Here’s where US indexes stood at 4 p.m. on Thursday:
- S&P 500: 4,239.33, up 0.47%
- Dow Jones Industrial Average: 34,465.77, up 0.05% (18.63 points)
- Nasdaq Composite: 14,020.33, up 0.78%
Federal Reserve officials have signaled to market participants that they see inflationary pressures as transitory and that the central bank is unlikely to raise ultra-low interest rates before 2023.
“It is perhaps testament to how effective the Fed’s adjustment in communication has been recently since today’s [inflation] reading would likely have caused a very different reaction if it had come before the gentle shift in tone that has reassured investors about the responsiveness of Fed policy,” said Chris Beauchamp, chief market analyst at IG, in a note.
Around the markets, GameStop lost nearly 30% during the session after the video game retailer said it may sell up to 5 million shares and that the Securities and Exchange Commission has requested information as part of its investigation into the trading of its shares.

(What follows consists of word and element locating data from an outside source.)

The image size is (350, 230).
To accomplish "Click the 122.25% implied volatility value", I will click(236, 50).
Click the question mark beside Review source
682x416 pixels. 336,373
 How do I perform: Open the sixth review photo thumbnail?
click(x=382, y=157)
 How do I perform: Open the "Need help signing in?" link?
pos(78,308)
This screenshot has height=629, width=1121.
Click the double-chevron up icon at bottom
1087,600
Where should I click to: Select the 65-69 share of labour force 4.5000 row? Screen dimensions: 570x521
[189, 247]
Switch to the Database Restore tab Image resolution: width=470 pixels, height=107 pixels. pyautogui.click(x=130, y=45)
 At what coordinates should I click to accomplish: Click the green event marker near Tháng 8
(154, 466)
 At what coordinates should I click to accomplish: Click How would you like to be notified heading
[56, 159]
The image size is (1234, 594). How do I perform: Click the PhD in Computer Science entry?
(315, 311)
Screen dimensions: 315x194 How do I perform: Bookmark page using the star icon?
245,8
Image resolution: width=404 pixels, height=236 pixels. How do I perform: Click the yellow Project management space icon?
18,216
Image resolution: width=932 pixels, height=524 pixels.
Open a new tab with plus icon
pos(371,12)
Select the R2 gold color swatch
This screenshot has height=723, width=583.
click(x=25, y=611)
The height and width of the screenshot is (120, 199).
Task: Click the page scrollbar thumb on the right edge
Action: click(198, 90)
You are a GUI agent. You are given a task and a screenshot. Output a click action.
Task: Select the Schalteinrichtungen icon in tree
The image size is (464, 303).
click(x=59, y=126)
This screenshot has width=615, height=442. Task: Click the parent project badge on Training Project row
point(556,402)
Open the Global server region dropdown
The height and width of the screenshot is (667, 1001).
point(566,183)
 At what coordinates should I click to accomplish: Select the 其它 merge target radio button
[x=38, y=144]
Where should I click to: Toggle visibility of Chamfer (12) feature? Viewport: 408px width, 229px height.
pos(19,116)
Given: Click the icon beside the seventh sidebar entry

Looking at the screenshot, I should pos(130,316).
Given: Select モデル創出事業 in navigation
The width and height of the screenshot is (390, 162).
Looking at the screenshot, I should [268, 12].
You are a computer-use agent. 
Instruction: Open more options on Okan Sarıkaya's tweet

Gold rose 0.4% to $1,895.38 per ounce. Long-dated US Treasury yields turned lower, with the 10-year yield down at 1.465% to its lowest since early March.
Oil prices rose, with West Texas Intermediate crude up by 0.5% at $70.28 per barrel. Brent crude, oil’s international benchmark, was up 0.3%, at $72.42 per barrel.
Bitcoin climbed 4% to $38,000 before paring gains to trade around $36,665.80.